With only a single transmitter and receiver (exchanging packets at 100 Hz), the above basic activity cases could be well distinguished. However, the accuracy acheived is lower than for SDR-based and accelerometer-based system.

The main challenge in an RSSI-based system is that the granularity and sample rate of RSSI is lower than for the SDR-based system. As a consequence, only time-domain features are feasible.

Passive; continuous signal

Context prediction algorithm The above mentioned active approaches reqire a transmitter as part of the recognition system. These systems can reach best performances since the signal used for recognition is also under the control of the system. However, the deployment effort and cost are higher for such kind of approaches.
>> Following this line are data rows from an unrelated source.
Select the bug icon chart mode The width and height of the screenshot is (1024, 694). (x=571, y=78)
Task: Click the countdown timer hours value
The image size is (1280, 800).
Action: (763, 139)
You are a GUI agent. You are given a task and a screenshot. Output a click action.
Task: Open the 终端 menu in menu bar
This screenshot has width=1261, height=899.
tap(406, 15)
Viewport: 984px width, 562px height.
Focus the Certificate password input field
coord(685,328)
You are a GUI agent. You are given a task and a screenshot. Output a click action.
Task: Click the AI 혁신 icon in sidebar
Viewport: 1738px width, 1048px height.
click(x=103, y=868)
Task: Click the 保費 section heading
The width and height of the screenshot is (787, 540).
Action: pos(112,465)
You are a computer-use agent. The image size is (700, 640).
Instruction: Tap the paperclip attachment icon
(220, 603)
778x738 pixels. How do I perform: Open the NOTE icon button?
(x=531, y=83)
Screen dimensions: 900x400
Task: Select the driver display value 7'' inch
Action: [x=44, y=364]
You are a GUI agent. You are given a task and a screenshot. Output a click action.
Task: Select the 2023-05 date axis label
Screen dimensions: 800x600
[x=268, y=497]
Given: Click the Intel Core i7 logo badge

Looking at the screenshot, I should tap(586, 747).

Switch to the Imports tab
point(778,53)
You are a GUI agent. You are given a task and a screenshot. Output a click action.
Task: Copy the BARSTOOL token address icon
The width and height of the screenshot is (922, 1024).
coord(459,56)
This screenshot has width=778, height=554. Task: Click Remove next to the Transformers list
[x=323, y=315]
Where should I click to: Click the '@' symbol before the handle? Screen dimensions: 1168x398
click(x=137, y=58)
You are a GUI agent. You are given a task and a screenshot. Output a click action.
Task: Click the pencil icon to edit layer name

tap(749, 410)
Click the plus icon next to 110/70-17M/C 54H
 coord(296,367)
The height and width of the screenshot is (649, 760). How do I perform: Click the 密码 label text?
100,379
As an alternative, we investigated passive SDR-based DFAR systems in which signals from environmental FM radio stations are leveraged for the recognition of activities.

With this deployment and a single receiver, it was possible to reach similar accuracies as for the active SDR-based system. Also, we investigated the potential to measure attention of persons towards electronic poster frames that have the antenna integrated in their frame. We combined the detection of walking speed and location in order to distinguish attention levels.

Passive; RSSI

Context prediction algorithm We investigated the use of WiFi Received Signal Strength Information (RSSI) at a mobile phone for the recognition of situations, activities and gestures. In particular, we propose a passive activity recognition system that does not require any device carried by the user.
We discussed challenges and lessons learned for the design of such a system on a mobile phone and propose appropriate features for extracting activity characteristics from RSSI signals. We demonstrate the feasibility of recognising activities, gestures and environmental situations from RSSI information obtained by the mobile phone.

The case studies were conducted during a period of about two months in which about 12 hours of continuous RSSI data has been sampled, in two countries and with 11 participants in total. Results demonstrate the potential to utilise RSSI information for the extension of the environmental perception of a mobile device as well as for the interaction with touch-free gestures.

The system achieves an accuracy of 0.51 while distinguishing as many as 11 gestures and can reach 0.72 on average for four more disparate ones.